GIVEN REQUEST =
Copy out the text of every entry below word for word, keeping its line breaks, and leave the pictures out.

(Entries from a data collection)

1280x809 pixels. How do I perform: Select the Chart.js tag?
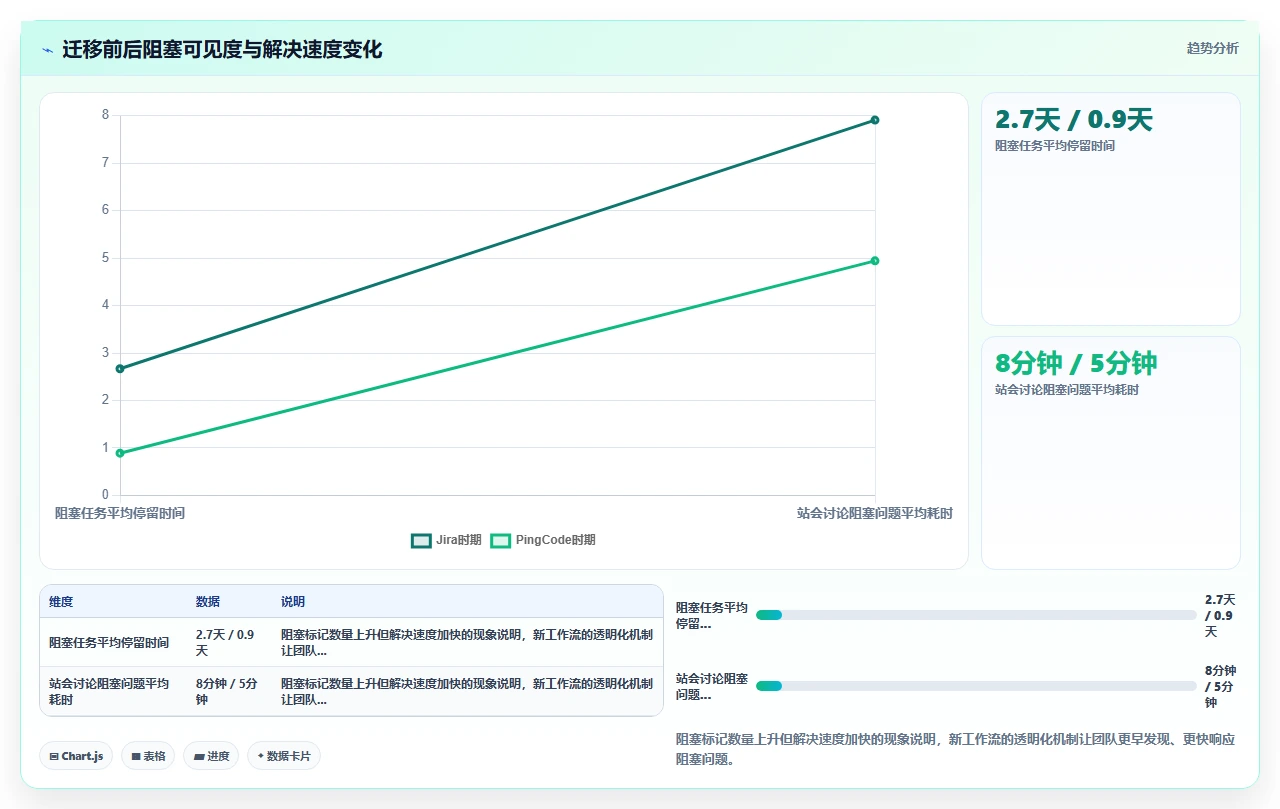(x=76, y=756)
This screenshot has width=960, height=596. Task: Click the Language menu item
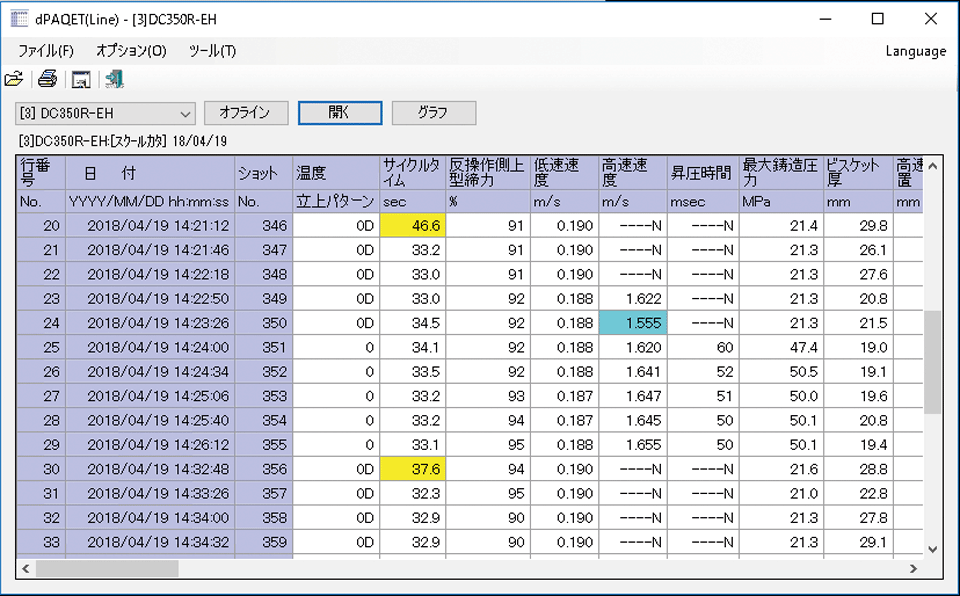point(915,51)
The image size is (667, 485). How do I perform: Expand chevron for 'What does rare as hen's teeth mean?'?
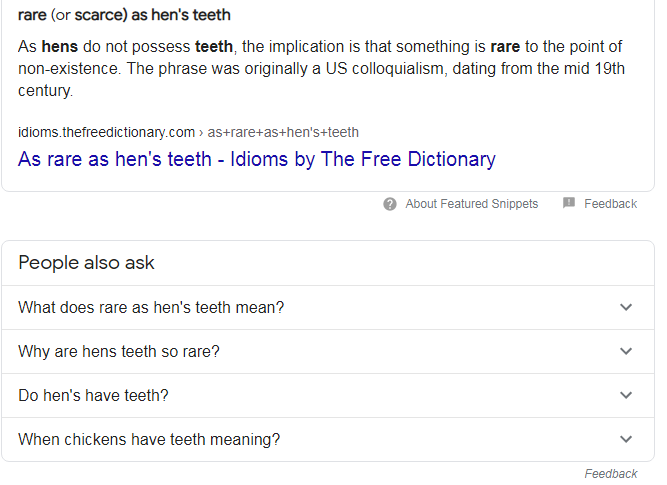coord(626,307)
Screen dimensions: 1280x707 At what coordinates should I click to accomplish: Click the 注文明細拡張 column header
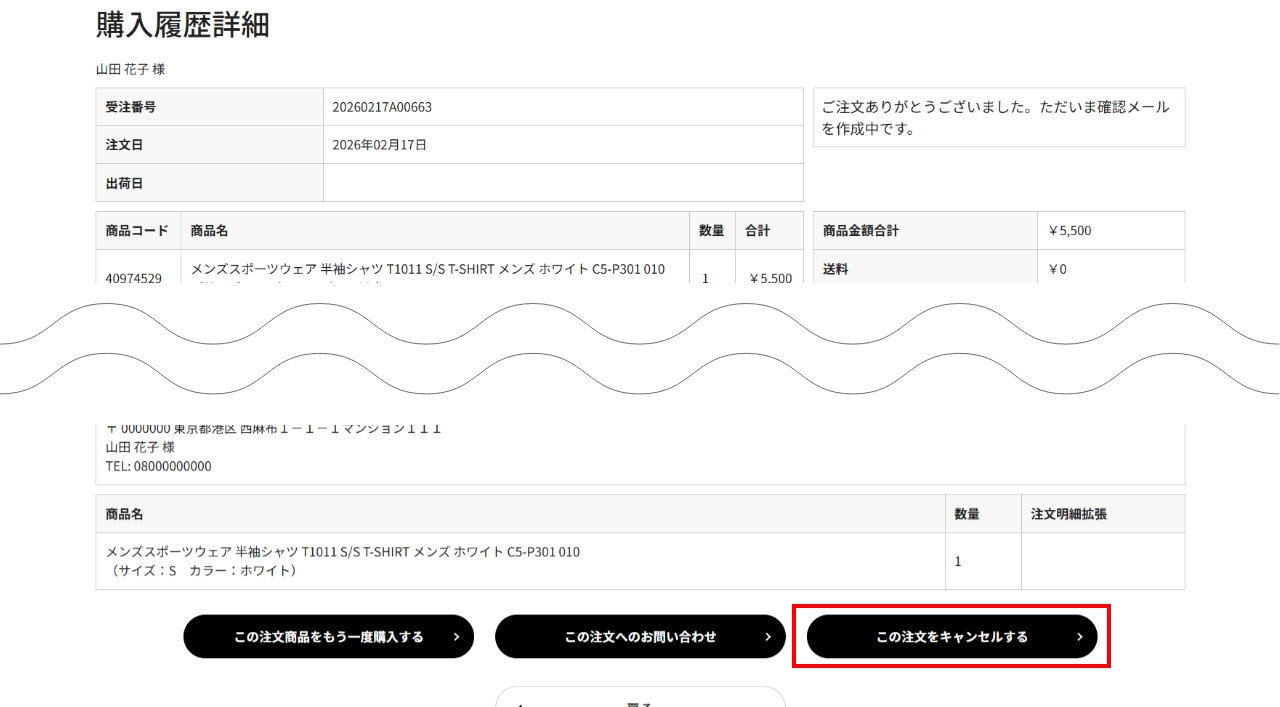(x=1068, y=514)
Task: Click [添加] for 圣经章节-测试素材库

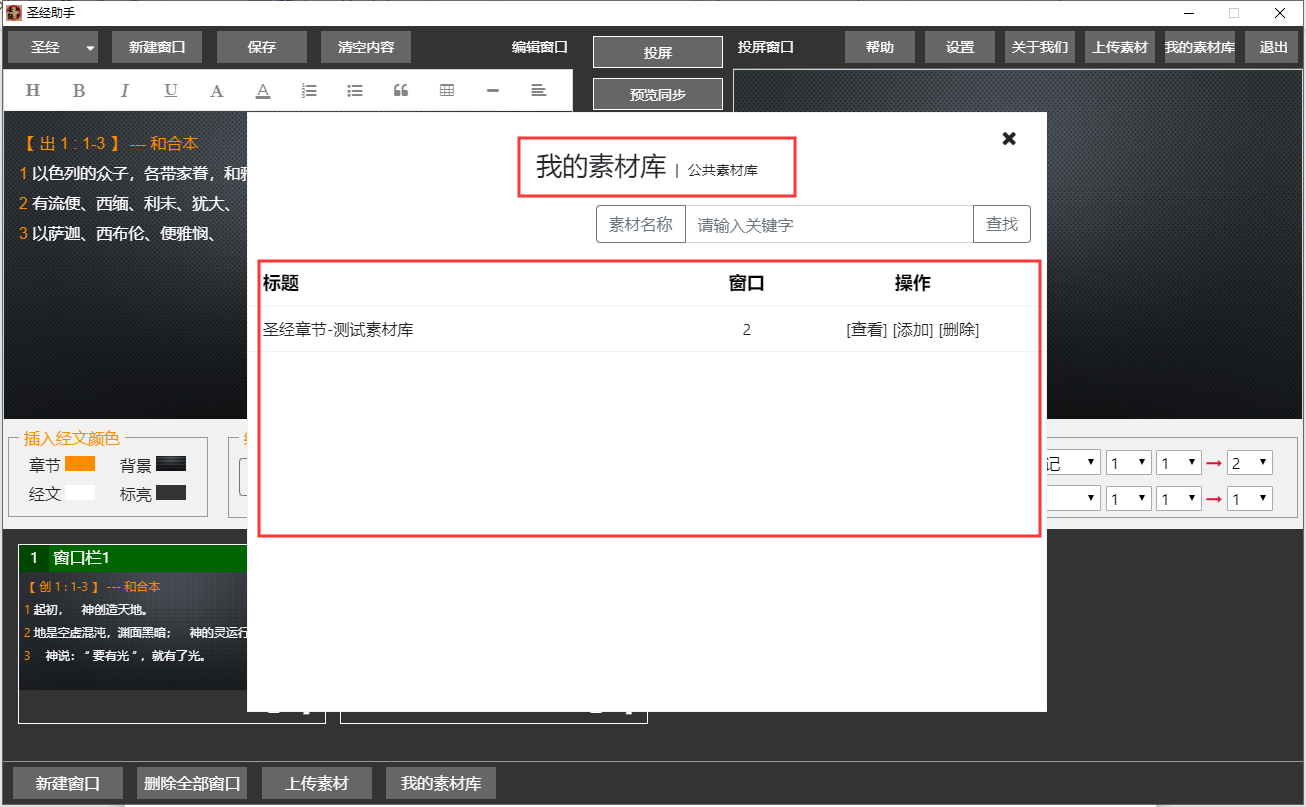Action: pyautogui.click(x=912, y=330)
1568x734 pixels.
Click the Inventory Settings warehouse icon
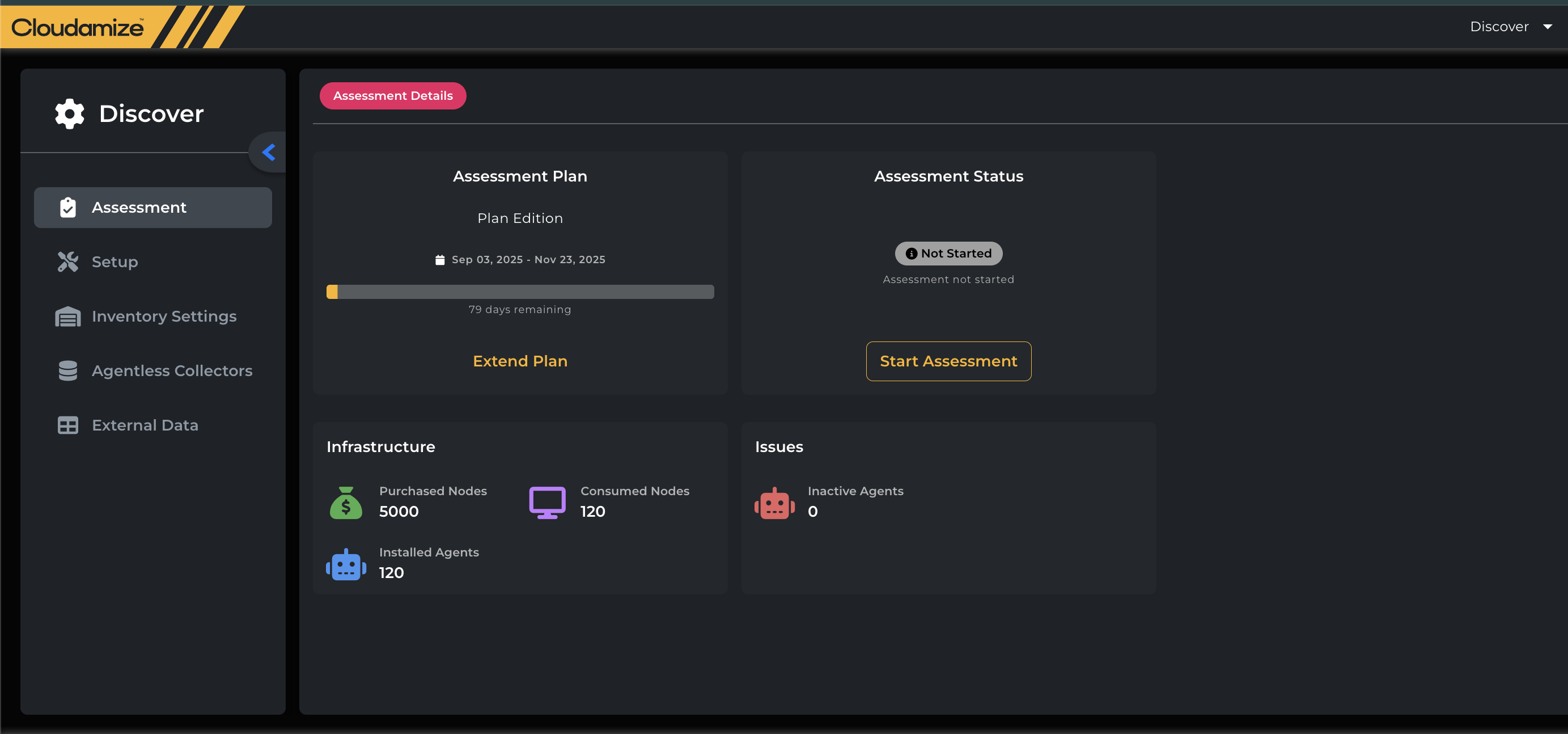coord(68,317)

SOLUTION FOR THIS PROBLEM =
1280x809 pixels. How do I perform: Select the Chart.js tag?
(x=76, y=756)
This screenshot has width=960, height=596. Task: Click the Language menu item
point(915,51)
The image size is (667, 485). How do I perform: Expand chevron for 'What does rare as hen's teeth mean?'?
coord(626,307)
Screen dimensions: 1280x707 At what coordinates should I click to accomplish: Click the 注文明細拡張 column header
(x=1068, y=514)
Task: Click [添加] for 圣经章节-测试素材库

Action: pyautogui.click(x=912, y=330)
1568x734 pixels.
Click the Inventory Settings warehouse icon
coord(68,317)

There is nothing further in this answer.